After some piddling with my program, I had it count missing data. I had about 20,000 points missing out of the half-million or so that I’m using. In short, about 4% of my data points were invalid (1% to 7% range by subject). That is higher than I expected. I hope that with what I’ve learned about subject placement and lighting that number can be reduced in the future.
The biggest issue with the missing points was that they were spread about randomly so that all subjects had data missing on at least one “trial” and almost all trials had data missing on at least one subject. That distribution makes analysis kinda tough. So, I went about replacing missing values with something that hopefully made sense.

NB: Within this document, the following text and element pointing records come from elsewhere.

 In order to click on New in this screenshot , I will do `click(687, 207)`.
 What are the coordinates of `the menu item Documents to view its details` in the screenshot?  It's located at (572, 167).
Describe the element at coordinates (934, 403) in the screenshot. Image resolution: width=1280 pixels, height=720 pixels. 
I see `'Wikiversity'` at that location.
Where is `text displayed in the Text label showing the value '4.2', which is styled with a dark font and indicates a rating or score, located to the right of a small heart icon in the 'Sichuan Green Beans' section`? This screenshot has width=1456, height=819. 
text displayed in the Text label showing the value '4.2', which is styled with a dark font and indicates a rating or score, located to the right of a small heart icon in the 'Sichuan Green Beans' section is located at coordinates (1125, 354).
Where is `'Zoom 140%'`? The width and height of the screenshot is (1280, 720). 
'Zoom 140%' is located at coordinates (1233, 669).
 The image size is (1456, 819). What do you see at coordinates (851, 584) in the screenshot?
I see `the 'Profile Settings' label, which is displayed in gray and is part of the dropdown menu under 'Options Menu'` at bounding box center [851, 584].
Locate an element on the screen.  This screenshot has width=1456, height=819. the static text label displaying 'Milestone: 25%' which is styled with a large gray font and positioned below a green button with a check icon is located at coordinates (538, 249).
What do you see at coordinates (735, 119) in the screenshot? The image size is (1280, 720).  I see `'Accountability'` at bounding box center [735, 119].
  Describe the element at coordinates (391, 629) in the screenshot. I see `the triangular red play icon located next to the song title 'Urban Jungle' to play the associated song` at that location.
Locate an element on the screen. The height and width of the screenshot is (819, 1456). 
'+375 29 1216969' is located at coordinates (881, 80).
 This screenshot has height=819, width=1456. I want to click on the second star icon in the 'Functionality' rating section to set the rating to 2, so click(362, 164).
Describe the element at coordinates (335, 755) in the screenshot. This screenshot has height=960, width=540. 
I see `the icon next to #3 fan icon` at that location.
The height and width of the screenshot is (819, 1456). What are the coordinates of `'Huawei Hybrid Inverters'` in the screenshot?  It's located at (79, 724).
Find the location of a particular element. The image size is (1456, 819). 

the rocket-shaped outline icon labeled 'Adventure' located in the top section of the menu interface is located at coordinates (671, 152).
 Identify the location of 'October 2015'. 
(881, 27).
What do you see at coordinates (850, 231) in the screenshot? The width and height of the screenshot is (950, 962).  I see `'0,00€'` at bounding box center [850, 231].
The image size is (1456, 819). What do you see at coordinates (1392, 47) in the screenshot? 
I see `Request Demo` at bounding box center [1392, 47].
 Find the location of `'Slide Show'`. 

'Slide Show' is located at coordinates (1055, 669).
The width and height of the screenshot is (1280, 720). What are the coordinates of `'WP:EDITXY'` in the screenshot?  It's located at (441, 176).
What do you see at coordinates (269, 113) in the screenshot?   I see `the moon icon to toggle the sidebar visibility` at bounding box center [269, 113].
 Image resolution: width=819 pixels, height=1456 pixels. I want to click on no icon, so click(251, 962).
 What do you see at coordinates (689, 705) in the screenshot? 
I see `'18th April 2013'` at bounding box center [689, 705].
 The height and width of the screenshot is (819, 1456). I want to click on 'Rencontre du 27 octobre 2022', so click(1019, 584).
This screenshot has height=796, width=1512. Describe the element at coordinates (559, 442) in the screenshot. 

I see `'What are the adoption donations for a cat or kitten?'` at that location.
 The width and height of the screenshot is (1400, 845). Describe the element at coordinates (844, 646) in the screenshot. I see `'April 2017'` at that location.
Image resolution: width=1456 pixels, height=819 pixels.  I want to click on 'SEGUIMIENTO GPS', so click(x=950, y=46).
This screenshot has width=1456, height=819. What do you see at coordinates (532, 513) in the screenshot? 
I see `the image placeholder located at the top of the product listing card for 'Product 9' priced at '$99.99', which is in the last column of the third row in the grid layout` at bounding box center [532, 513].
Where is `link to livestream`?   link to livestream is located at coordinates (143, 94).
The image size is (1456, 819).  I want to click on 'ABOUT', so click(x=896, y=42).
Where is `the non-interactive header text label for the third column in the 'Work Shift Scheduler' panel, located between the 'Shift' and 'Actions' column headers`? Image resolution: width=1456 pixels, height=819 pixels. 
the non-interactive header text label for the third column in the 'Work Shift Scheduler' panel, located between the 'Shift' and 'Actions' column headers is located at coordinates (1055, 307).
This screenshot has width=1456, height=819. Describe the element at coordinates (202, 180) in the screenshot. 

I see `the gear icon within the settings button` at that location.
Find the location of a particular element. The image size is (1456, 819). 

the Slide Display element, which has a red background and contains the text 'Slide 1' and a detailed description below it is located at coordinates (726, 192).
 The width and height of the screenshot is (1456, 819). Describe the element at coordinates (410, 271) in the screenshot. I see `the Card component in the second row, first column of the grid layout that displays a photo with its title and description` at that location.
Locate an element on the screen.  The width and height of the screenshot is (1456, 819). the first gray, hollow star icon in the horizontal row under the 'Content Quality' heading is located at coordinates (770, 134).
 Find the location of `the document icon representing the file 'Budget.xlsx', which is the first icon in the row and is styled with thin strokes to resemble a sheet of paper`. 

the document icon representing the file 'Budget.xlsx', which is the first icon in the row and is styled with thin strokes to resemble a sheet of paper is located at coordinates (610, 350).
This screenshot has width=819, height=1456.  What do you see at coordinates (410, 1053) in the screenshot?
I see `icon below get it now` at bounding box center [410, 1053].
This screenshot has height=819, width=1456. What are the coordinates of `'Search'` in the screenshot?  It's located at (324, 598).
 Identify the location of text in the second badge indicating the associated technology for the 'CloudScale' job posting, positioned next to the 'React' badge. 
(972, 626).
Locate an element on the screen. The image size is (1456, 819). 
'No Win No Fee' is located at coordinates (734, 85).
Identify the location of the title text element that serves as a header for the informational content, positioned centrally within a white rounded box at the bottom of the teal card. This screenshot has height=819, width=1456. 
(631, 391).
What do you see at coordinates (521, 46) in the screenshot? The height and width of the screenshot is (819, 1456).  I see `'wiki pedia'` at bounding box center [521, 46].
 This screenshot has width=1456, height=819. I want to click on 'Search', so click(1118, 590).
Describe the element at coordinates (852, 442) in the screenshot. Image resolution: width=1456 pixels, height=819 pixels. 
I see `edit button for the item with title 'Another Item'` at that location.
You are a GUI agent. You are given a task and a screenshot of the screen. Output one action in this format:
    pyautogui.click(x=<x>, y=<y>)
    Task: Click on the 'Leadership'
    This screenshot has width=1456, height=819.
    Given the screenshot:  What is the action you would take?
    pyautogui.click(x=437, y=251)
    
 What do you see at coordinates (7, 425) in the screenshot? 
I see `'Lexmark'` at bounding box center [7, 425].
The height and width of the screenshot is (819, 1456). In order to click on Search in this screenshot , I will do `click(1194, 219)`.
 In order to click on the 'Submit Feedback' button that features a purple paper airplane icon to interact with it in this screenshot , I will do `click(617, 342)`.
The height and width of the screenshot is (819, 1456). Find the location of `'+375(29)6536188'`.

Subject by subject, if data were missing between two gaze points I simply filled in the missing values by linearly interpolating between the two points. If data were missing at the beginning or end of a recording, so that I did not have two data points between which to lerp, I had to do something different. I started with the first valid data point, then looked at the next valid data point and got the vector between the two. I continued finding these “direction change” vectors between consecutive pairs of points until I had exhausted all the data points for a subject. Then, I averaged all those vectors and called it “average change.” If data were missing at the beginning of a recording I advanced to the first valid data point and worked backwards filling in data points by adding the average change (point n-1 = pointN + average change). If data were missing at the end of a recording, I backed up to the last valid point and filled in by adding in the average change (point N = point N-1 + average change).
In the end, filling in all the 0.00 values with these estimates had no real effect on the analyses or graphs.